## Things to do
1. Reproduce the songwriting excerpt from "Katie Harkin’s invented" to "with the instant.".
2. Translate this sentence from the songwriting excerpt into Spanish: "It’s been a stop-start process, which has meant I’ve had plenty of time to reflect."
3. Summarize the songwriting excerpt in two sentences.
Start Excerpt provided
Katie Harkin’s invented a new genre about longing for people the singer hasn’t met yet. Read her thoughts below, followed by reflections from Shamir Bailey, Wye Oak’s Jenn Wasner, Tom Fleming of Wild Beasts, and Corin Tucker, and check back throughout this week for responses from other Talkhouse contributors. —Amy Rose Spiegel, Editor-in-Chief, Talkhouse Music
I have been writing songs to you. I have been writing songs to others. I have been writing songs to myself.
Writing my first solo record has naturally made me consider the kinds of songs I want to add to the pile. It’s been a stop-start process, which has meant I’ve had plenty of time to reflect. It’s been in these moments of downtime that I’ve come to realize that one of my favorite things about music is its capacity to combine the infinite with the instant.
End Excerpt provided
Start Given records
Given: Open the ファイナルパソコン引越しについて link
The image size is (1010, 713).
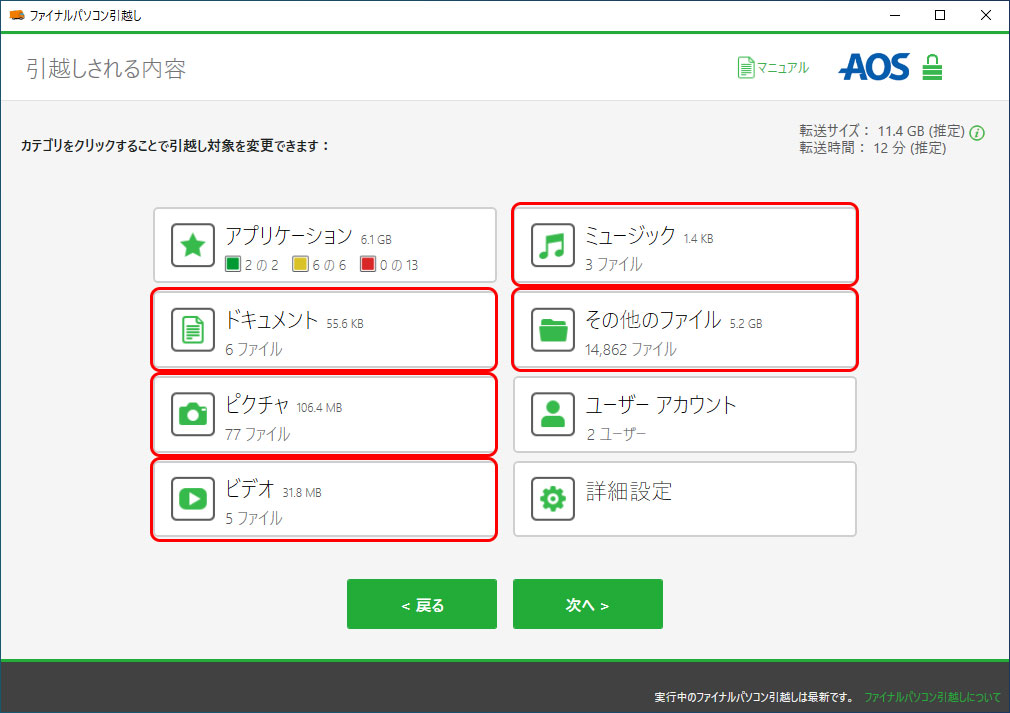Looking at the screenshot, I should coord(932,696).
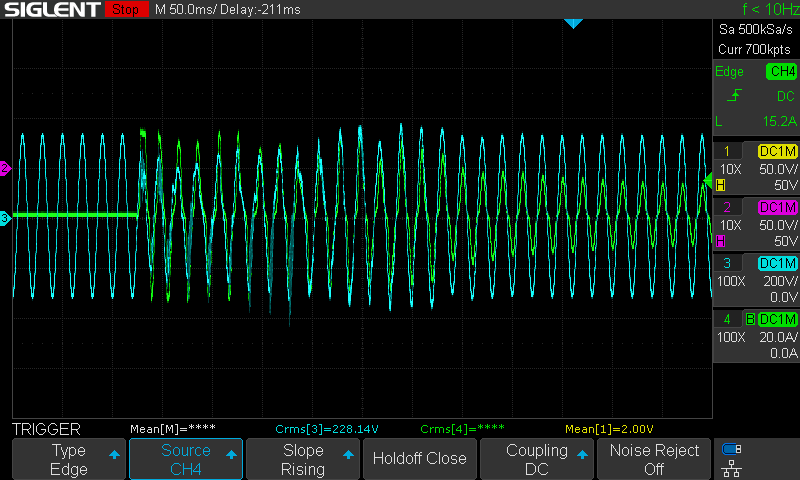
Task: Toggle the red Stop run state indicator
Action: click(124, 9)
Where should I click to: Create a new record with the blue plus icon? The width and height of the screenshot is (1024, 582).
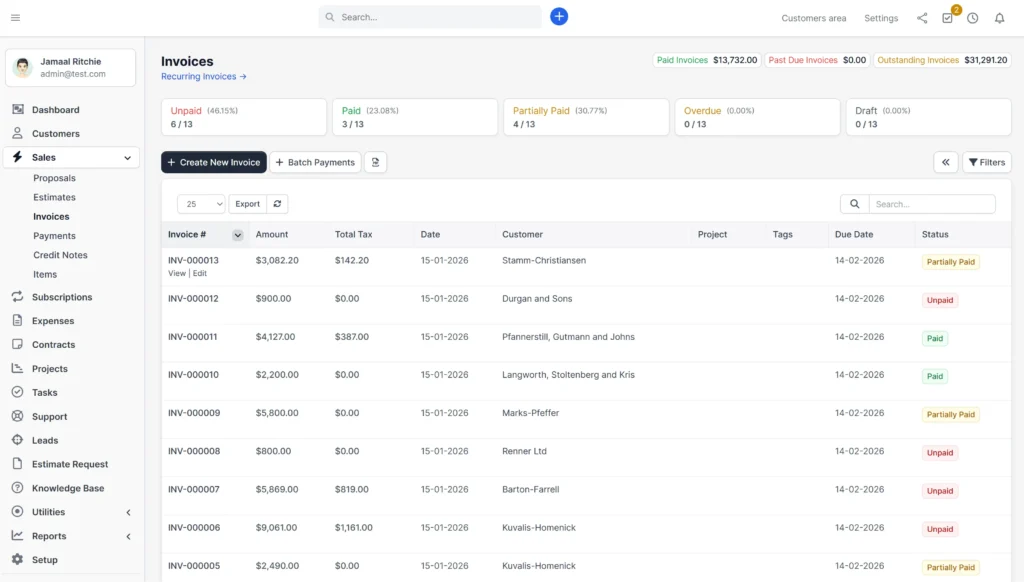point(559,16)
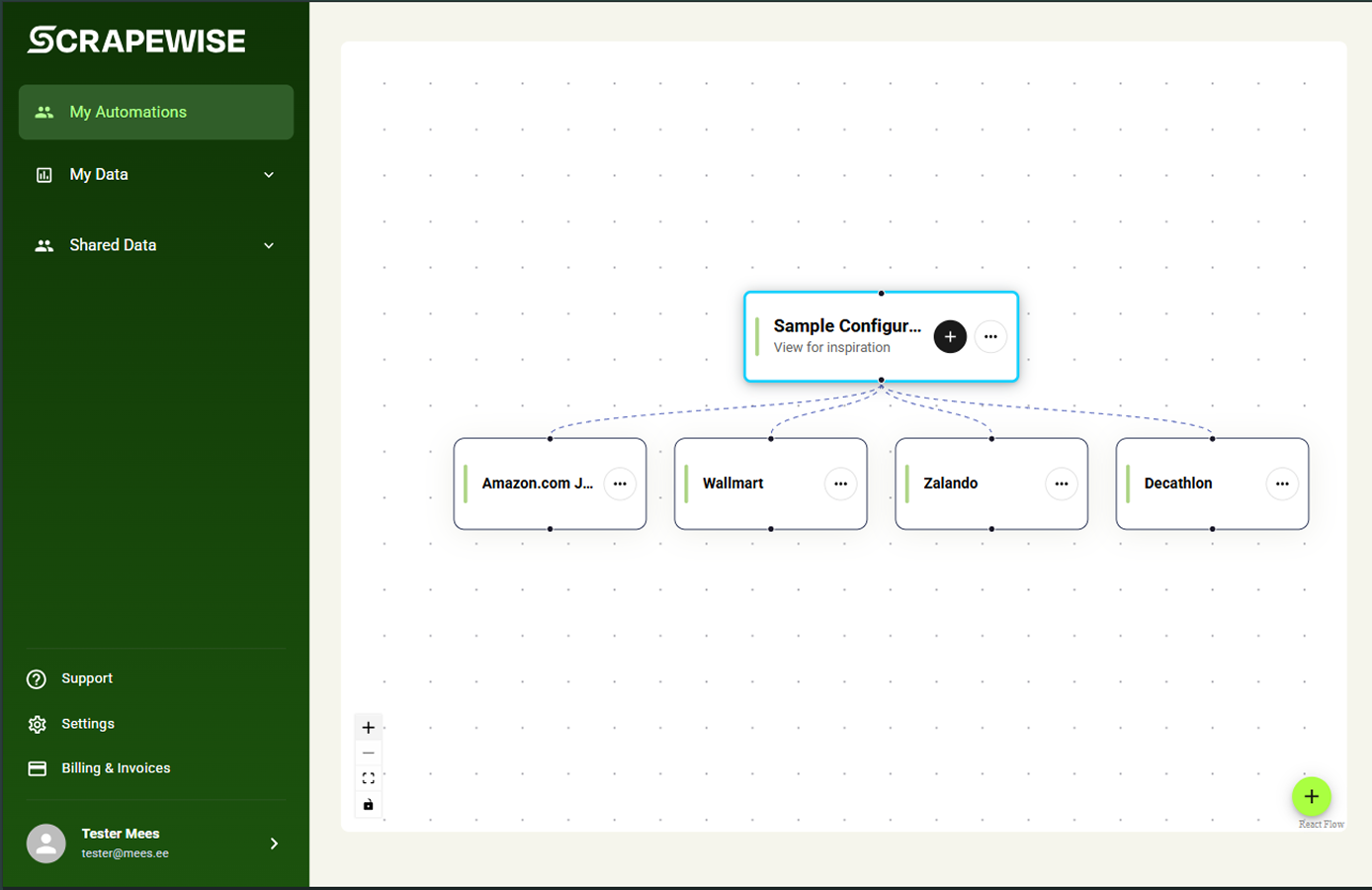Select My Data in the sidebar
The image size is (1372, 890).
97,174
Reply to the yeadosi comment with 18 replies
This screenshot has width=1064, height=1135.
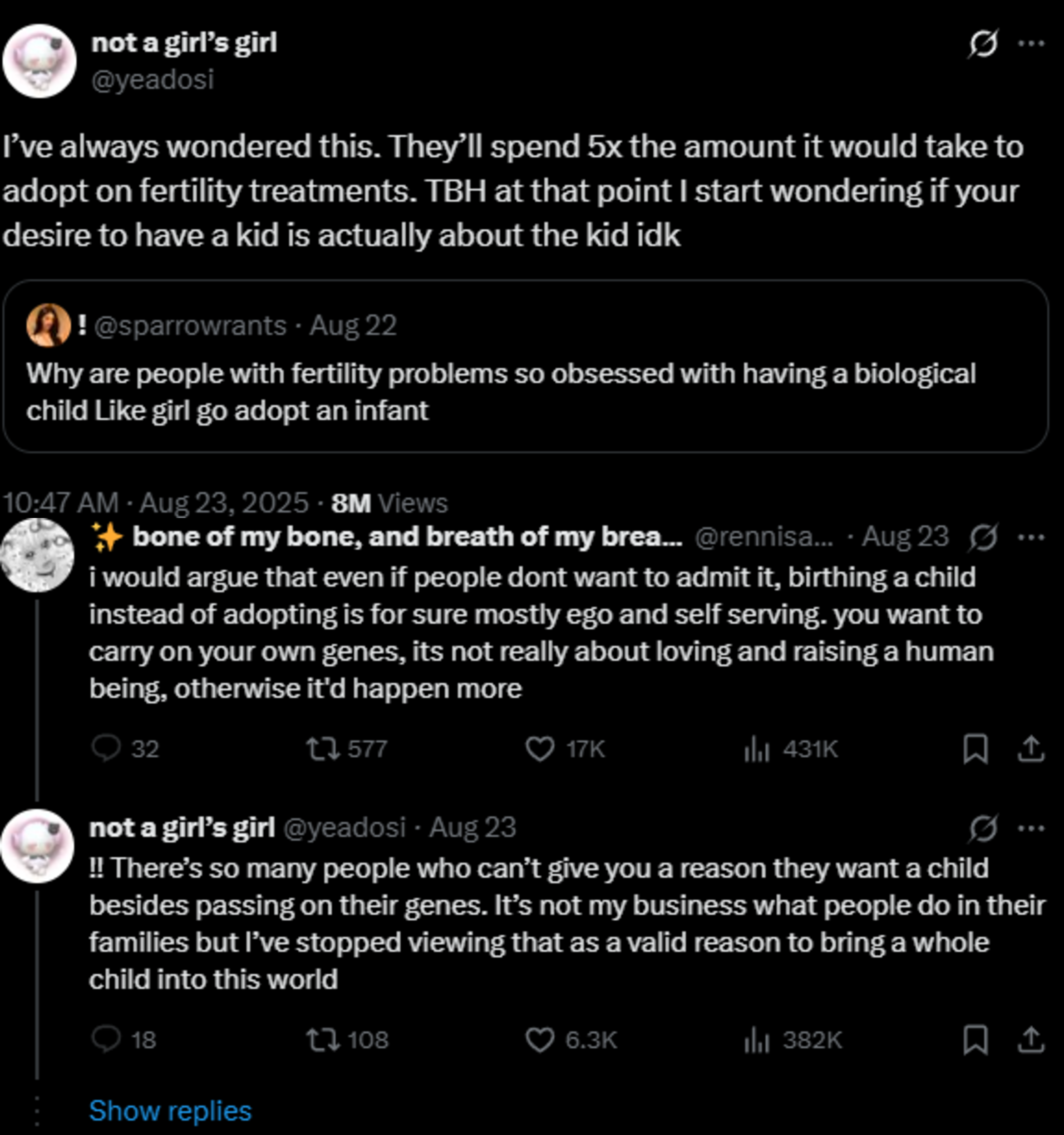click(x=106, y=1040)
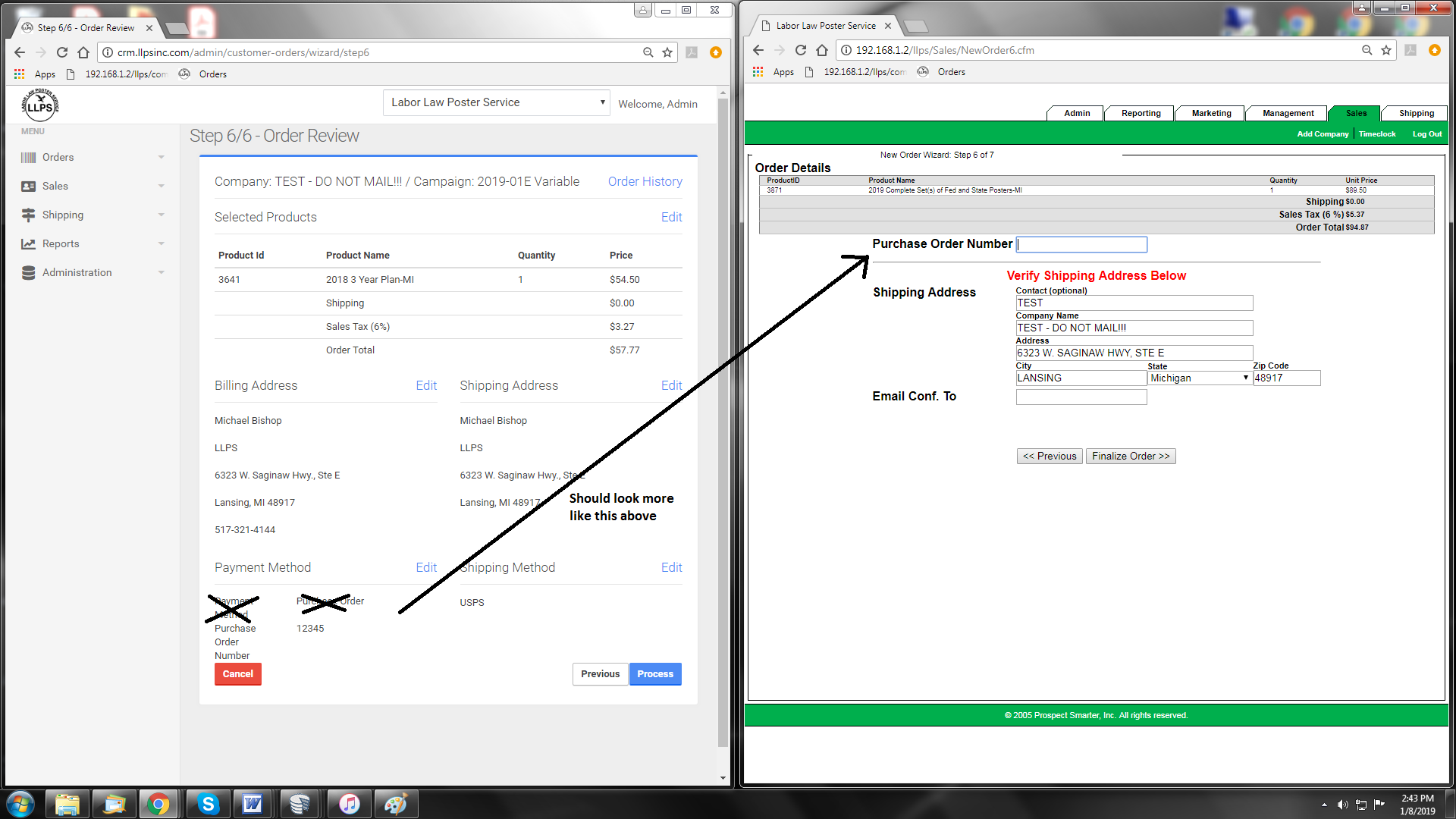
End Given records
## Exercise responses
1.
Katie Harkin’s invented a new genre about longing for people the singer hasn’t met yet. Read her thoughts below, followed by reflections from Shamir Bailey, Wye Oak’s Jenn Wasner, Tom Fleming of Wild Beasts, and Corin Tucker, and check back throughout this week for responses from other Talkhouse contributors. —Amy Rose Spiegel, Editor-in-Chief, Talkhouse Music
I have been writing songs to you. I have been writing songs to others. I have been writing songs to myself.
Writing my first solo record has naturally made me consider the kinds of songs I want to add to the pile. It’s been a stop-start process, which has meant I’ve had plenty of time to reflect. It’s been in these moments of downtime that I’ve come to realize that one of my favorite things about music is its capacity to combine the infinite with the instant.

2. Ha sido un proceso intermitente, lo que ha significado que he tenido mucho tiempo para reflexionar.

3. An editor's note introduces Katie Harkin's thoughts on a new genre about longing for people the singer hasn't met yet, with reflections from other musicians to follow. Harkin writes that making her first solo record was a stop-start process that gave her time to reflect, and that she came to realize one of her favorite things about music is its capacity to combine the infinite with the instant.